Directed by Richard Bates Jr.
“Can you contract a sexually transmitted disease by having sex with a dead person?”
Wrapping up this year at Sundance is the gruesome little entry Excision from BXR Productions, which is directed by Richard Bates, Jr. Excision is a tough number to dive into as it is unique in about every way imaginable. Bates does a phenomenal job converting his short with the same name that ran in a few festivals back in 2008 and 2009 into this fantastic feature length film. Excision is as intelligent as it is disturbing, with scripted dialogue as deep as the Mariana Trench. Bates put a lot of heart into his work to immerse the audience with his surreal vision for the entire length of the feature.
The whole story revolves around Pauline (AnnaLynne McCord), a disturbed and delusional teenager who is good at one thing: alienating everyone she meets. She accomplishes this by simply being her own whacked out self. Nobody is immune to her repulsion, from her domineering mother to every person she talks to in school. In hopes of helping her sister who has Cystic Fibrosis, Pauline aspires to one day become a surgeon; however, her desires go much further than just her future career. Nightly while she sleeps, she has erotic dreams, but these visions are not normal sexual fantasies; they are more like obscene nightmares including, but not limited to, necrophilia.
Pauline next decides the day has come for her to act on these fantasies and lose her virginity. This is yet another disappointment that sets her spiraling downward, further into the abyss of her own mind. Soon after that her sister’s ailment worsens, and Pauline decides that she is best qualified to perform her sister’s lung transplant in order to redeem herself in the eyes of her mother and everyone else around her.
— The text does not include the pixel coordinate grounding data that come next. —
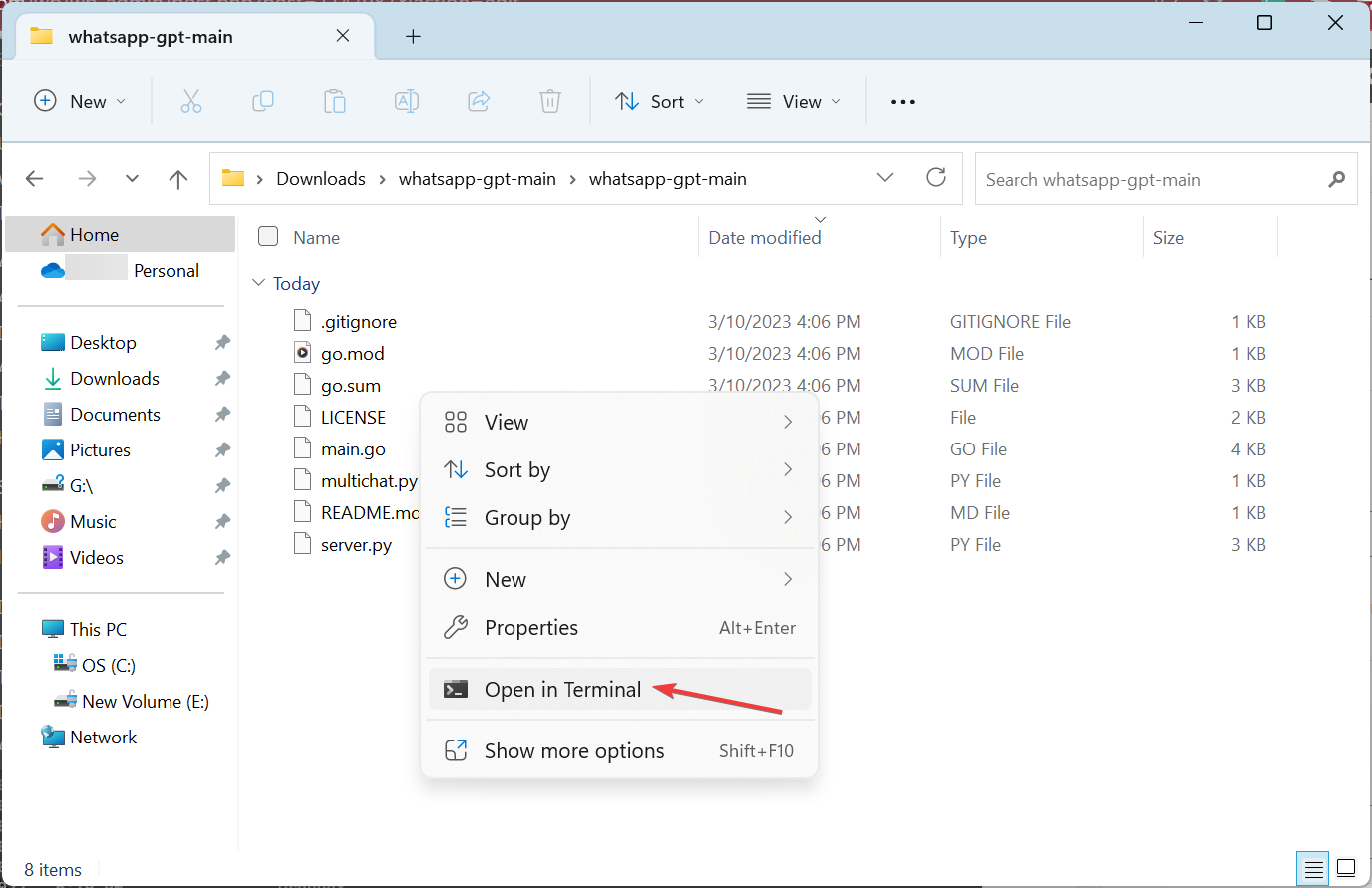Click the Copy icon in toolbar
Image resolution: width=1372 pixels, height=888 pixels.
point(263,101)
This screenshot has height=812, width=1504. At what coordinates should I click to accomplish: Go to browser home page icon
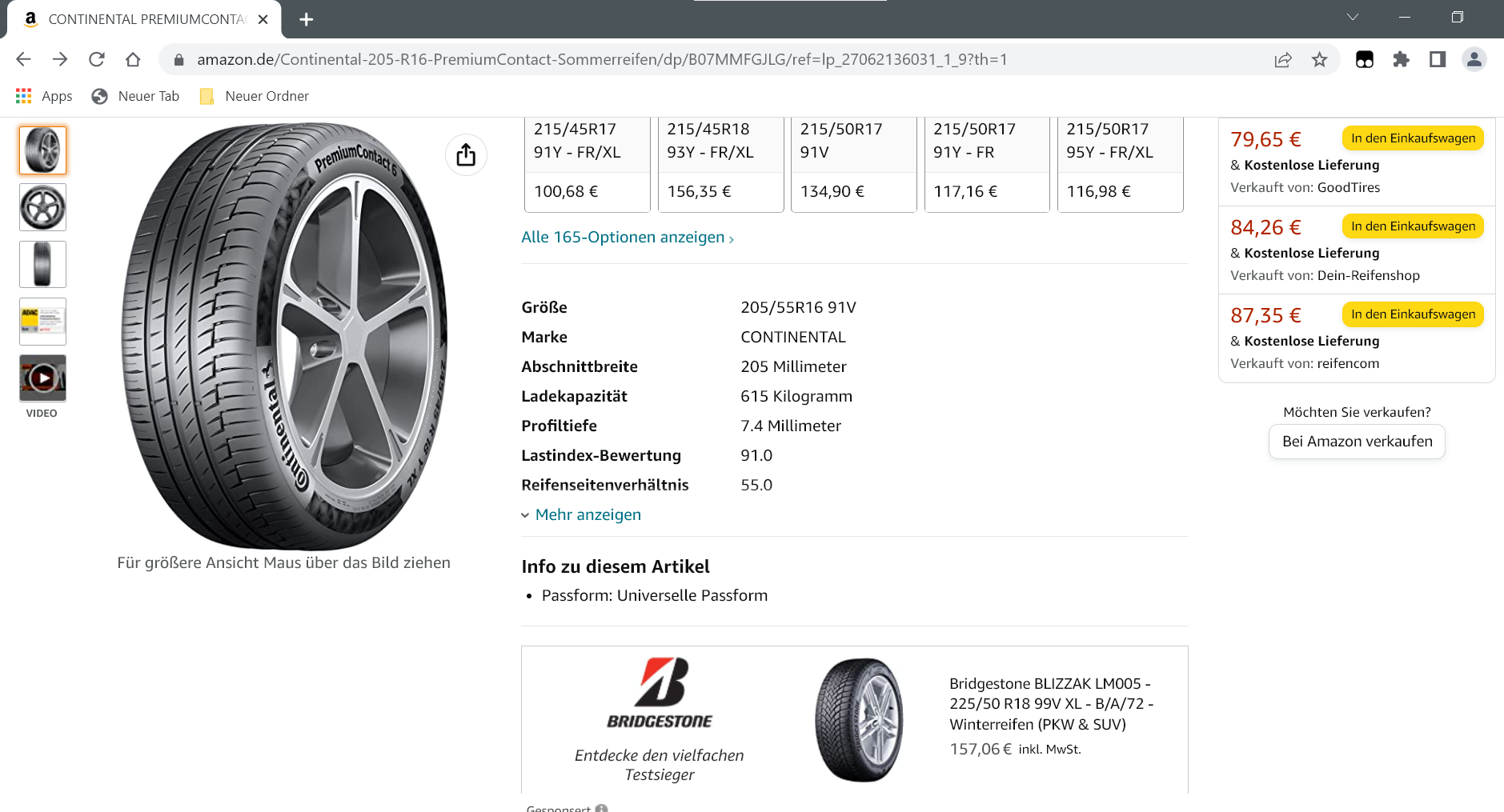click(x=133, y=59)
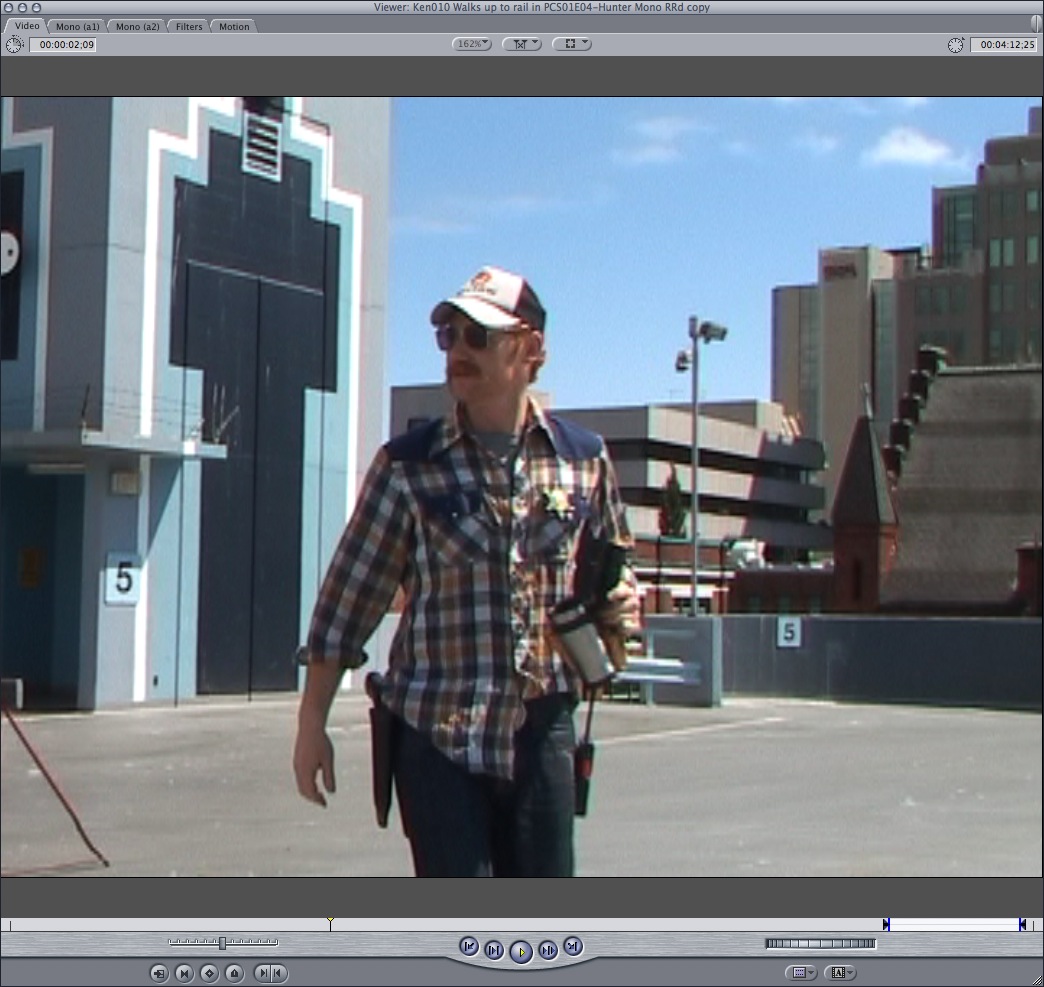Image resolution: width=1044 pixels, height=987 pixels.
Task: Set Mark In with the left bracket button
Action: (262, 972)
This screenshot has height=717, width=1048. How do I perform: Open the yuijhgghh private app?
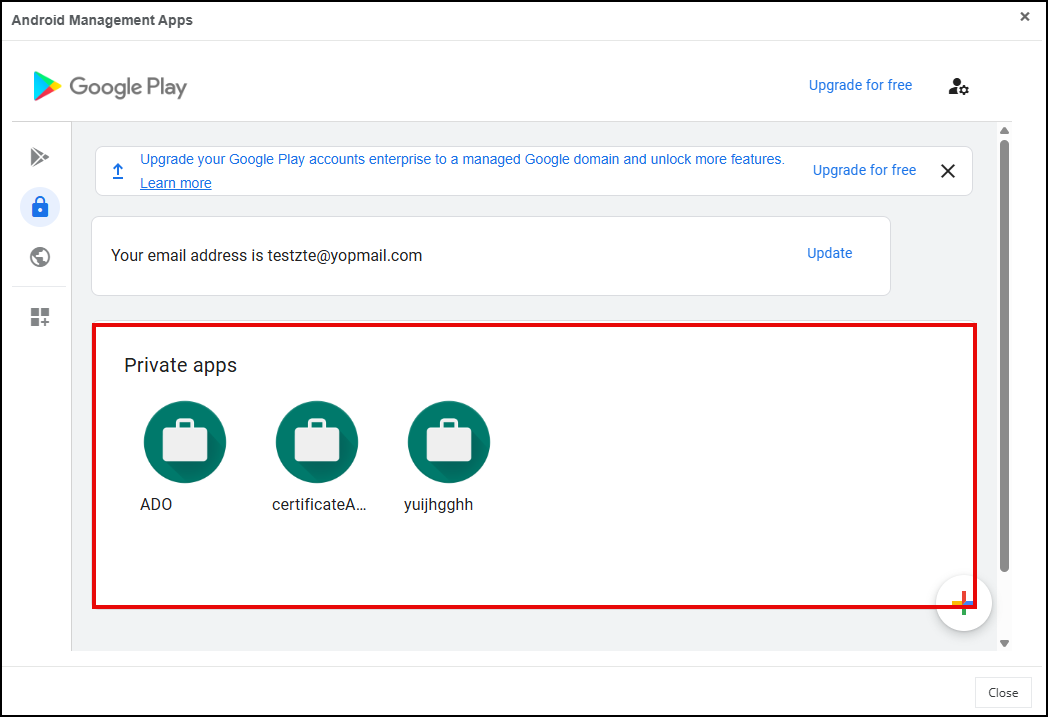click(x=448, y=443)
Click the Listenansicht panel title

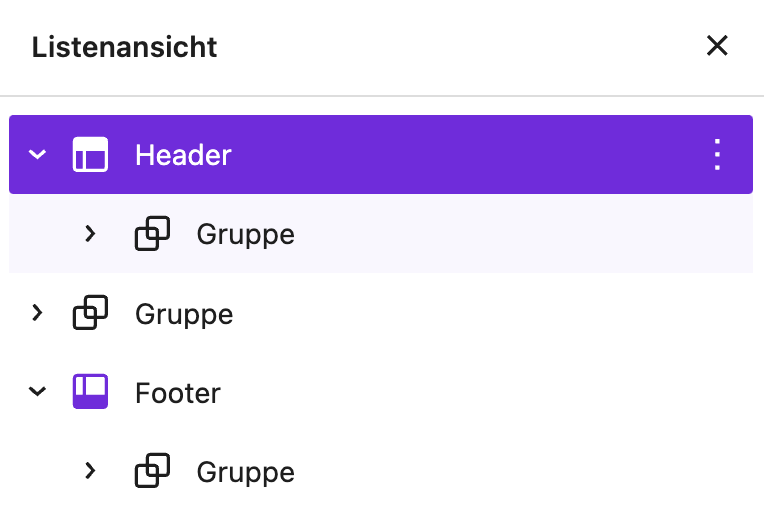[x=125, y=46]
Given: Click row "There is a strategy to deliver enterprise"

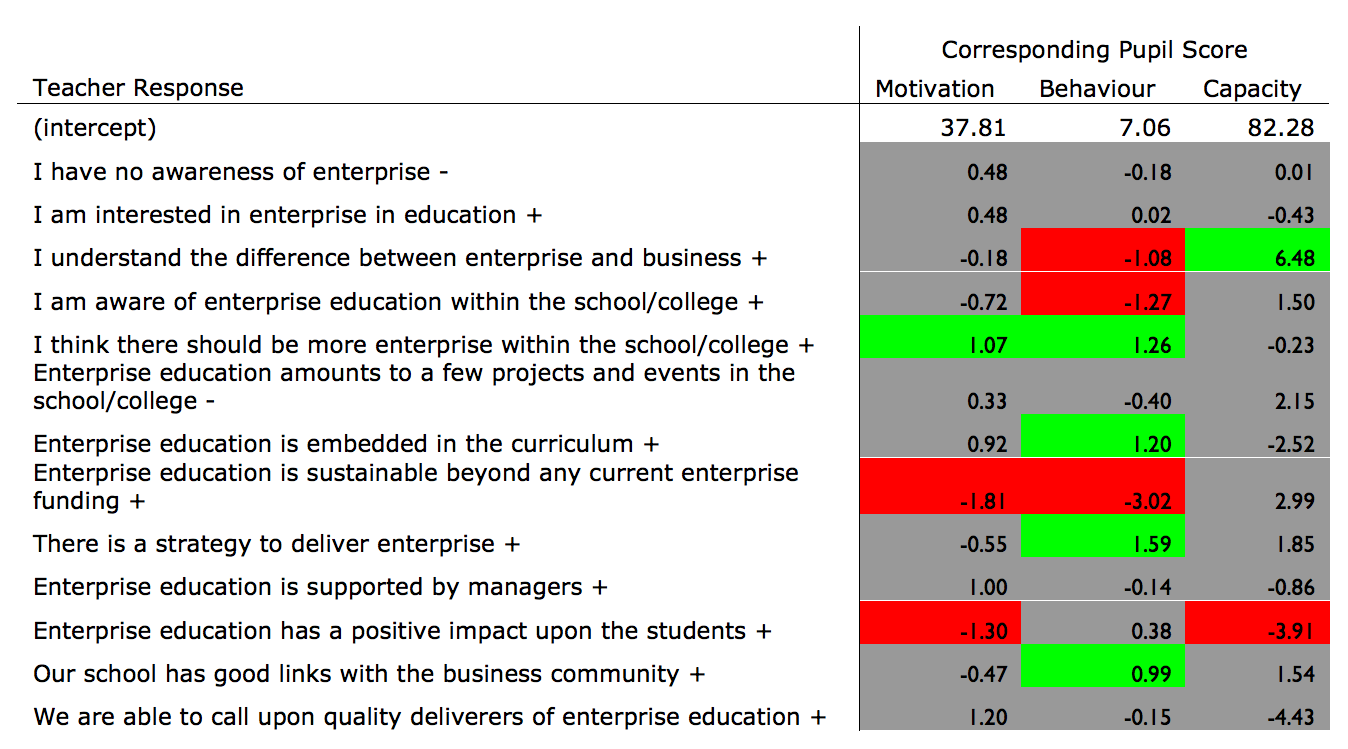Looking at the screenshot, I should 276,544.
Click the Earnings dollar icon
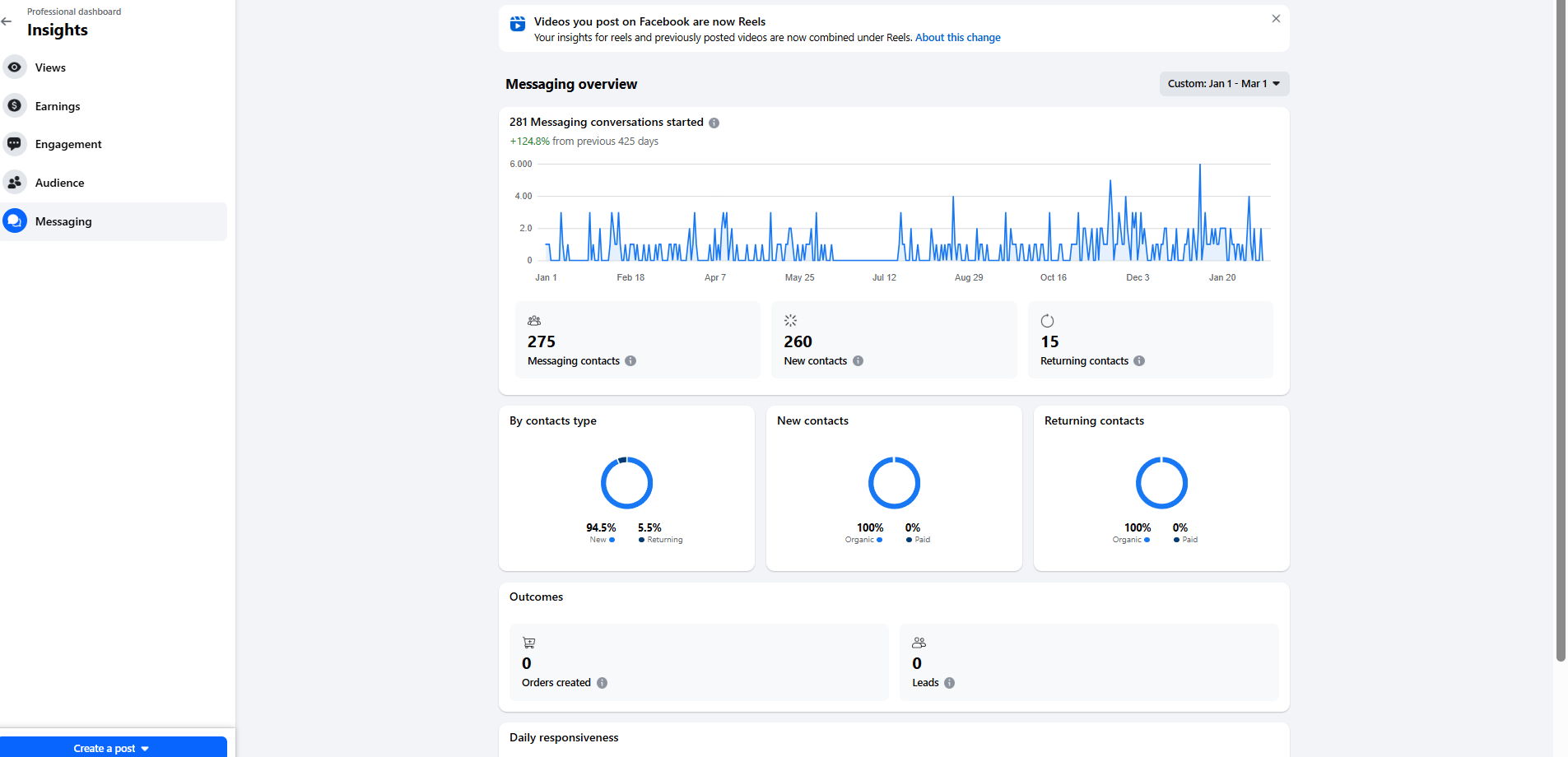 point(15,105)
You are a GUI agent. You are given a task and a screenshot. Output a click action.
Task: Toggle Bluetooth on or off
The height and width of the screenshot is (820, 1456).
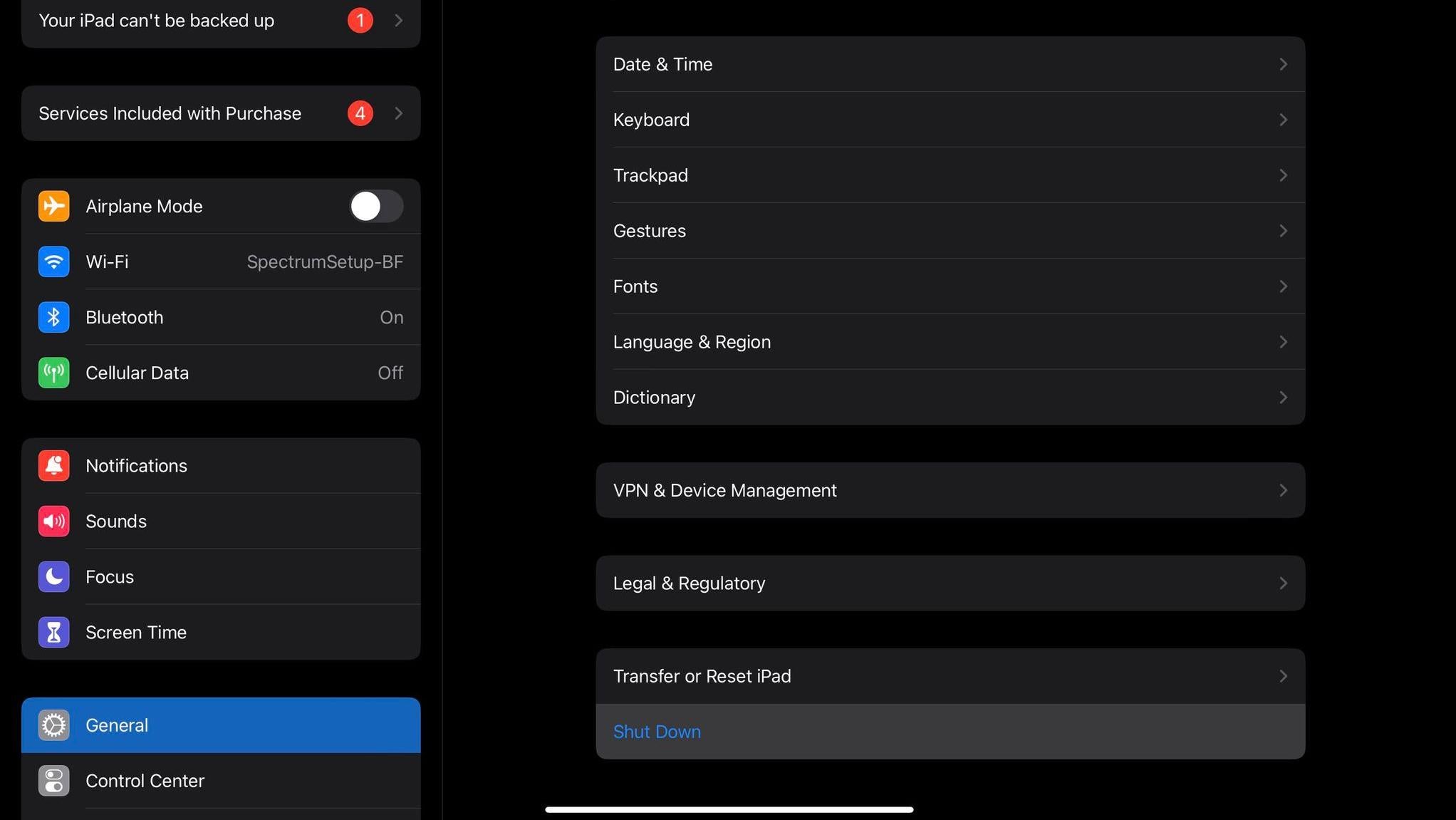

Bates was spot on in selecting his cast for film. Lords displays great talent as the overpowering mother, and Roger Bart is wonderful as the spineless father. I must say, however, that McCord was quite possibly bred to play the role of Pauline. In speaking to Bates, we found out that she wanted the role bad enough to start chopping her hair off during the interview process. This is some dedication if you ask me. Aside from the main roles, it cannot go without mention that there are some great supporting actors as well, including John Water, who plays a priest/psychiatrist who tries to help Pauline get a grip on herself but fails miserably in his attempt to do so.
Excision is wonderfully shot and contains many cut scenes, Pauline’s dreams specifically, that are eerie to say the least, one of which is very reminiscent of one of the Human Centipede 2 posters. Although not over-the-top gory, these moments may cause a bit of bile to reach the top of some viewers’ throats. There is also a lot of story covered and fantastic character development that we rarely see in a film of this type on this kind of budget. Tack on a fair amount of laughs and a subliminal soundtrack on top of all this, and you have a very well manufactured piece of work that has something for every lover of horror.
Excision is yet another example of what a meager budget can really do in our genre if the appropriate amount of effort is put in the right places. This is one you don’t want to miss; in fact you may become more intelligent by viewing it.